U.S. Policy in the Wake of 9/11: Habeas Corpus
Habeas corpus is a legal action that prevents the government from holding prisoners for political or personal reasons.
The concept of habeas corpus (which means "you have the body" in Latin) dates back to the Magna Carta of 1215 and it was one of the earliest legal actions English courts could take. According to an article in the journal Social Education, "The writ, or written order of the court, gave judges the power to command the presence of a person before the court. This power worked two ways: (1) the writ was an order for the government and the accused to appear before the court; and (2) it required the government to explain why a person was being detained. If the court was not satisfied by the government's explanations for holding a person, the judges had the power to free the prisoner."
Suspending Habeas Corpus
Habeas corpus has been suspended at different times throughout American history. According to an article in the journal Social Education, at the start of the Civil War President Abraham Lincoln suspended habeas corpus without permission from Congress. Congress later passed legislation to support his actions. For its part, the George W. Bush administration argued that during what it termed America's "war on terror," enemy combatants had no right to writs of habeas corpus, and that these foreign nationals could be held at Guantánamo Bay indefinitely. Enemy combatants, in response, applied for habeas corpus in federal court.

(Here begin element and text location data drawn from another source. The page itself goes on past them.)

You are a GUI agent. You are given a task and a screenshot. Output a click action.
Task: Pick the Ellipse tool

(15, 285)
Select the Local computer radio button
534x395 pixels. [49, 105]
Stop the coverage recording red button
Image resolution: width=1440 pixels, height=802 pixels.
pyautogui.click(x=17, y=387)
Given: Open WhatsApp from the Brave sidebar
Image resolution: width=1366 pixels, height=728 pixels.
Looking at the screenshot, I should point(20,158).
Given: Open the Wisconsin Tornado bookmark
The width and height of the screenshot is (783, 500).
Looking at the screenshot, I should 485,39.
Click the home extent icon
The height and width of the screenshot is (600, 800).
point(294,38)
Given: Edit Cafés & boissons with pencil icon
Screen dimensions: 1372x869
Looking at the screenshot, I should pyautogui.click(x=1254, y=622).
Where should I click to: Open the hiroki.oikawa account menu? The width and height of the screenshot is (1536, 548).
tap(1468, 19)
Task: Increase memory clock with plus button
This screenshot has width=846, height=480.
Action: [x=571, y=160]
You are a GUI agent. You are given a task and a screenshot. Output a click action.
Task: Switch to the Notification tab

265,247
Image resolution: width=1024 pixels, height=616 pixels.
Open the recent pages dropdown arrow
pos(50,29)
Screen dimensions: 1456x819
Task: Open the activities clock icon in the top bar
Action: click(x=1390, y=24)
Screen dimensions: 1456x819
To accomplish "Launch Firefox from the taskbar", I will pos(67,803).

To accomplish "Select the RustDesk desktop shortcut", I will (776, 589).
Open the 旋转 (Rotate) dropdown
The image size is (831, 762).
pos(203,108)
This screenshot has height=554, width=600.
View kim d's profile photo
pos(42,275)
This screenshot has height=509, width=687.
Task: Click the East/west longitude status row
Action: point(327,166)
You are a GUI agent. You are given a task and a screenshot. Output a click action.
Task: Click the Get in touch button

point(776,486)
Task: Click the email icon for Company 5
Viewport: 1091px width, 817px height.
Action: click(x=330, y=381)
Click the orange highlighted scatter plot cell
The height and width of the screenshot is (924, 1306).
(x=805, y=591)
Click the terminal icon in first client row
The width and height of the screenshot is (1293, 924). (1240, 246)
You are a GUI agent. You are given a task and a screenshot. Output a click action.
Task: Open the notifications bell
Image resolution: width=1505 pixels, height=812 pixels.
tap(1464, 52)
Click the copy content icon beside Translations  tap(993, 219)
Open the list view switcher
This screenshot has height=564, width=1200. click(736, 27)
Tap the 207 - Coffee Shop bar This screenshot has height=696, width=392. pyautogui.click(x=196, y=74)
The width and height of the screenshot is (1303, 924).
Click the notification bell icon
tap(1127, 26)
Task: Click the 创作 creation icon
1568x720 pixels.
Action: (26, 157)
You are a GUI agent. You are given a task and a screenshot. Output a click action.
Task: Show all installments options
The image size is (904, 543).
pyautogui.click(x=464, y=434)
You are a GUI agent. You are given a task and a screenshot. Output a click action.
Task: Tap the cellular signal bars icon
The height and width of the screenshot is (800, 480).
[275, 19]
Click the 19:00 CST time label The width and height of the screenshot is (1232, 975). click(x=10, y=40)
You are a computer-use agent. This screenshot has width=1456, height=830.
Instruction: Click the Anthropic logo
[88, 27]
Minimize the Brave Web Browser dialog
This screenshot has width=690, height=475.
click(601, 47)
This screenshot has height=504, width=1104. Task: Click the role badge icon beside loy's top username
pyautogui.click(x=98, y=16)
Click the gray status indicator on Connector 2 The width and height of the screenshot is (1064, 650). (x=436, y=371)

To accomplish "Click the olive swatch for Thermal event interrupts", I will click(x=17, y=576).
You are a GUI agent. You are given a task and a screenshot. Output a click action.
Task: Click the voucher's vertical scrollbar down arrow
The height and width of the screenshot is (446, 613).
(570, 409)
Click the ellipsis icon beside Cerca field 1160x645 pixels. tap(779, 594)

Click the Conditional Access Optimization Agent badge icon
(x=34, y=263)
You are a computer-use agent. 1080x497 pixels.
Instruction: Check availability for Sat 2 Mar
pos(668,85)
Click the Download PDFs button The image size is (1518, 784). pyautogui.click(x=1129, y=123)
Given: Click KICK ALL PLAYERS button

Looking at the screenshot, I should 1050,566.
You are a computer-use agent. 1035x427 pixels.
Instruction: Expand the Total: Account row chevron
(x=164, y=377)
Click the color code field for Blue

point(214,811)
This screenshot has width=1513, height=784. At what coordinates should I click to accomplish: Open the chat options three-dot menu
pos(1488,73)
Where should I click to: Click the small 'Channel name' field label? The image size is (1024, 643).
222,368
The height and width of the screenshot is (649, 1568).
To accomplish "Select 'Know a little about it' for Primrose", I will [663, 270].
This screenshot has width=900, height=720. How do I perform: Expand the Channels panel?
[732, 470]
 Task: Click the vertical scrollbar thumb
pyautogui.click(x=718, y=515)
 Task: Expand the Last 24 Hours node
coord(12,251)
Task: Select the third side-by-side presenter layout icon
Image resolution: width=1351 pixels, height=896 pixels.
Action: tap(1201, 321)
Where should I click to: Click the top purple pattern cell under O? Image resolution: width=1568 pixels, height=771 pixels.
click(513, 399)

Some notable cases have resulted, most significant perhaps being the Hamdan v. Rumsfeld ruling, which stated that the military commissions convened to try Hamdan were illegal and lacked the protections required under the Geneva Conventions and the United States Uniform Code of Military Justice. Since the Hamdan trial, many detainees in Afghanistan have attempted to bring habeas corpus lawsuits against the U.S. government, challenging the basis for their imprisonment without trial. However, according to a September 8, 2010 article in The New York Times, the Obama administration has effectively blocked these detainees from filing such lawsuits.
» Savage, Charlie. "Court Dismisses a Case Asserting Torture by C.I.A." The New York Times, 8 September 2010.
» Chavkin, Nisan and Carolyn Pereira. "Habeas Corpus and 'Enemy Combatants.'" Social Education (September 2008).